ASSIGNMENT: Below are the records; copy each line in them that holds the word "computer".

--- EXTRACTED RECORDS Enclosed Below ---

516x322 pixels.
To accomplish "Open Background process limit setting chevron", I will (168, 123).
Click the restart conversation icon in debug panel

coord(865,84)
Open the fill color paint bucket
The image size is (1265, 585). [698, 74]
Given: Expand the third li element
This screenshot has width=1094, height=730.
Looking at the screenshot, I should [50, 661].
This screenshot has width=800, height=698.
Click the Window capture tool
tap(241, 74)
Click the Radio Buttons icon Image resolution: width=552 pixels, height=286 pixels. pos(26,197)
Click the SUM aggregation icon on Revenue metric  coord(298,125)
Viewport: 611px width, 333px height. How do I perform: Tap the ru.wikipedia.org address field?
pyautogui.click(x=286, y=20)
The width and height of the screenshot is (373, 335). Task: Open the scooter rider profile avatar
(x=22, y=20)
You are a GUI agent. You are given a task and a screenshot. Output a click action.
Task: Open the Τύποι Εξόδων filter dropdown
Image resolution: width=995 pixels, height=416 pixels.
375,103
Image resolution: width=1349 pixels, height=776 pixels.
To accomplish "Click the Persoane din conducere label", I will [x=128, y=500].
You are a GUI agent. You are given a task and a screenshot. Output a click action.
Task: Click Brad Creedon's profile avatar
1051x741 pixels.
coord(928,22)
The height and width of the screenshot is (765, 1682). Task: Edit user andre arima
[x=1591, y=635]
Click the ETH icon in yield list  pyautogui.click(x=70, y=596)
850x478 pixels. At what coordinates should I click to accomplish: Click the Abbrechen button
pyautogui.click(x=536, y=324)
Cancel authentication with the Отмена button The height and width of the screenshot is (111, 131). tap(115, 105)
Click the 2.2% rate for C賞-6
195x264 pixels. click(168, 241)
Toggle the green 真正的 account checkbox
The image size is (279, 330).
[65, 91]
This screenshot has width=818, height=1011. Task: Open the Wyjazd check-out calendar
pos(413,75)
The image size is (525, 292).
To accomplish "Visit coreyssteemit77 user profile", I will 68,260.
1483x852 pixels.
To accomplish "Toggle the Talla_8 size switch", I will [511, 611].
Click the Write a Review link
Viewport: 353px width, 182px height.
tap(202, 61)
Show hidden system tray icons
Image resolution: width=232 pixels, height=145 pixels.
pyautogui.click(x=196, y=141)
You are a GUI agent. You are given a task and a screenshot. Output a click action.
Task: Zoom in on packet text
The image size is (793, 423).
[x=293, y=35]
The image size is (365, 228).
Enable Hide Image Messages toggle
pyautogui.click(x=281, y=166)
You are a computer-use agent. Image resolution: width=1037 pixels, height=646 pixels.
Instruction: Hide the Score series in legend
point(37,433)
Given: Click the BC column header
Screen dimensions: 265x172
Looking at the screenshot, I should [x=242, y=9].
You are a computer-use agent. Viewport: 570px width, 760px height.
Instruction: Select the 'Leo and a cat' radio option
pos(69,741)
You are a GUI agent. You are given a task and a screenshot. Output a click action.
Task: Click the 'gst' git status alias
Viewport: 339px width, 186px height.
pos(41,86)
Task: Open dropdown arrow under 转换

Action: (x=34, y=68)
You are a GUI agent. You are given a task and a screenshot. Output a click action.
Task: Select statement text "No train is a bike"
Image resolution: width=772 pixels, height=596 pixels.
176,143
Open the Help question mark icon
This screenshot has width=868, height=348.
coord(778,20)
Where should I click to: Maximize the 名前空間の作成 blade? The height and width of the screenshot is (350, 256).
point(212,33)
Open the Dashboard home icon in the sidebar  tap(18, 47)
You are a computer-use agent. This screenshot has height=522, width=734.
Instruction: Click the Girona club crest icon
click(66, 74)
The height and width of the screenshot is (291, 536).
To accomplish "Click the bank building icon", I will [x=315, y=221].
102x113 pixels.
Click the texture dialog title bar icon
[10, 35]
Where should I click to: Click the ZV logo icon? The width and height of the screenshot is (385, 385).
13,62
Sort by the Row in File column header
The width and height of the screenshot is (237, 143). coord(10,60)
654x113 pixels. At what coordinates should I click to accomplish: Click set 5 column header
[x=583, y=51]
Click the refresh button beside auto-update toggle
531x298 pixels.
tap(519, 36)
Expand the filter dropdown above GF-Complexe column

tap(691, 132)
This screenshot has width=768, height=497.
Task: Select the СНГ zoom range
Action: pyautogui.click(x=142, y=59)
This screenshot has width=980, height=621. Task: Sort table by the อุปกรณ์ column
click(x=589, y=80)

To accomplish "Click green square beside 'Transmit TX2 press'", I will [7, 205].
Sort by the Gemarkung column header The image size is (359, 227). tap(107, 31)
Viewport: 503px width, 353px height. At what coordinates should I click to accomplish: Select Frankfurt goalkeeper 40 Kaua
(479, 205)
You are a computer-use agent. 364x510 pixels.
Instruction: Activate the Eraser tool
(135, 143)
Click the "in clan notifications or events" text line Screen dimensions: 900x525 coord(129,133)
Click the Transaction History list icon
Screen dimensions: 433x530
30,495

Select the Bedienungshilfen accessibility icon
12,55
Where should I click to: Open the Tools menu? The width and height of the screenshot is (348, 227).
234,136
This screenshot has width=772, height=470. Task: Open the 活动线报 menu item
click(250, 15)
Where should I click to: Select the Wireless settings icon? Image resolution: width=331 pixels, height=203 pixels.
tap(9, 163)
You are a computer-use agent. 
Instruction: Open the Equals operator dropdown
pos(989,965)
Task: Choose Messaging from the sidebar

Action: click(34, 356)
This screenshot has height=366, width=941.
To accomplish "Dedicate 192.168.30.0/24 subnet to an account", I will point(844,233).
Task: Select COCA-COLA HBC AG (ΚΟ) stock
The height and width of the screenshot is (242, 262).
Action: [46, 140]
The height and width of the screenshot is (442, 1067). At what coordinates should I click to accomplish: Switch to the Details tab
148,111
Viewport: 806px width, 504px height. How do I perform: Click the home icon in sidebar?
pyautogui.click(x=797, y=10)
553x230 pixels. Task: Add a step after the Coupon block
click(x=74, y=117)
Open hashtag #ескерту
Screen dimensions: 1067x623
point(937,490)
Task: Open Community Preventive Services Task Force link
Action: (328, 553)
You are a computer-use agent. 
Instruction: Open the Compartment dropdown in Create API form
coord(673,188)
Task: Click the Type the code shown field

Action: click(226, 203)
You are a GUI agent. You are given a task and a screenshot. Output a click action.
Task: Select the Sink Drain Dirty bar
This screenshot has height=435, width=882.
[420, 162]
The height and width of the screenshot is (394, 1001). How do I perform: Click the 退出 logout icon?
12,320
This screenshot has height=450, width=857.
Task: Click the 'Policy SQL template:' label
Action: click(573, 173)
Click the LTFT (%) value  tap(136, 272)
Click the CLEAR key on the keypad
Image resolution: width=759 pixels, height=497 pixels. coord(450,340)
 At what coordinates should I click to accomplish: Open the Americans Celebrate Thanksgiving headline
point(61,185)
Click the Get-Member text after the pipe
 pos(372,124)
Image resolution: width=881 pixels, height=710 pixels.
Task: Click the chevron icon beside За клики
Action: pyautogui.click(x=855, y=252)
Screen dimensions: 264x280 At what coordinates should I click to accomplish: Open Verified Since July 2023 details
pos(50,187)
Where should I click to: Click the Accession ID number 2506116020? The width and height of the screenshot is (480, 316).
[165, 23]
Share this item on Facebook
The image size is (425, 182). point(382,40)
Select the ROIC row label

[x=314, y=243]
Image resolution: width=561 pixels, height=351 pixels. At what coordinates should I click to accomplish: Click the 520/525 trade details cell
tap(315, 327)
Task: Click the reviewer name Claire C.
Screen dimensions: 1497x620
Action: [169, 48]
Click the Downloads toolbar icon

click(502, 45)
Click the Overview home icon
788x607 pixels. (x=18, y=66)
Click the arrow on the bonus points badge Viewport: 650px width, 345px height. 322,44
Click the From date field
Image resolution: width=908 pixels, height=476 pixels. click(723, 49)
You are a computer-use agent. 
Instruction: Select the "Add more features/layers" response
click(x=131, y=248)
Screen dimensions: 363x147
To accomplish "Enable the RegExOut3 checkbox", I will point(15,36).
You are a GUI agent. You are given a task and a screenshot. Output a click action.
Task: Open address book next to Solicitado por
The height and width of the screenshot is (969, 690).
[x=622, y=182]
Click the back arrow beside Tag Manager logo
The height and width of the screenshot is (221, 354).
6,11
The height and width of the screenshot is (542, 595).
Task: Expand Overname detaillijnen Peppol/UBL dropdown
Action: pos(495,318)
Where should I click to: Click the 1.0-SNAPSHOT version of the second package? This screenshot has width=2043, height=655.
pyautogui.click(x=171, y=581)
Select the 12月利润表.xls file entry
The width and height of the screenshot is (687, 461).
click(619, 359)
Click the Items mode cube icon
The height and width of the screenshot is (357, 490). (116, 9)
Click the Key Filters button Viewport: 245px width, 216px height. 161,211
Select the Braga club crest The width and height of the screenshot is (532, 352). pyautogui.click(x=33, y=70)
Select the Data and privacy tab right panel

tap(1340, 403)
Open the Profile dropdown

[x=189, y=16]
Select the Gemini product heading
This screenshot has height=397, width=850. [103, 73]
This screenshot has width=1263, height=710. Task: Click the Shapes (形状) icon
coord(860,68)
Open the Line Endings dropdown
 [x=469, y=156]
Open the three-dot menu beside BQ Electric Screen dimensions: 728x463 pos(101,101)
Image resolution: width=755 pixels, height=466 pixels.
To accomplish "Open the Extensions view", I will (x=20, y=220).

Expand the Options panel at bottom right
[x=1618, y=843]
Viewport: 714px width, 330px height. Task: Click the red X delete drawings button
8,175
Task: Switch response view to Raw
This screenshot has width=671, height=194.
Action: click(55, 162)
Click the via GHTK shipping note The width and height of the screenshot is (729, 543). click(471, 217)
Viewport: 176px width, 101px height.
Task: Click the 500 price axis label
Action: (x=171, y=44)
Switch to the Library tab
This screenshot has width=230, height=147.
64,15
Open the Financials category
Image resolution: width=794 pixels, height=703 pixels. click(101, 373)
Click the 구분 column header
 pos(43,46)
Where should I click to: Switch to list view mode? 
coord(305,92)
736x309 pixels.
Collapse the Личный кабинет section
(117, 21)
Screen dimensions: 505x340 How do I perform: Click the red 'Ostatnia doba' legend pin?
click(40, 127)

--- End of Enclosed EXTRACTED RECORDS ---

ANSWER TO THIS TASK:
You are a computer-use agent. Image resolution: width=1037 pixels, height=646 pixels.
You are a computer-use agent. Viewport: 570px width, 760px height.
You are a computer-use agent. This screenshot has height=522, width=734.
You are a computer-use agent. 364x510 pixels.
You are a computer-use agent. 
You are a computer-use agent. 
You are a computer-use agent. 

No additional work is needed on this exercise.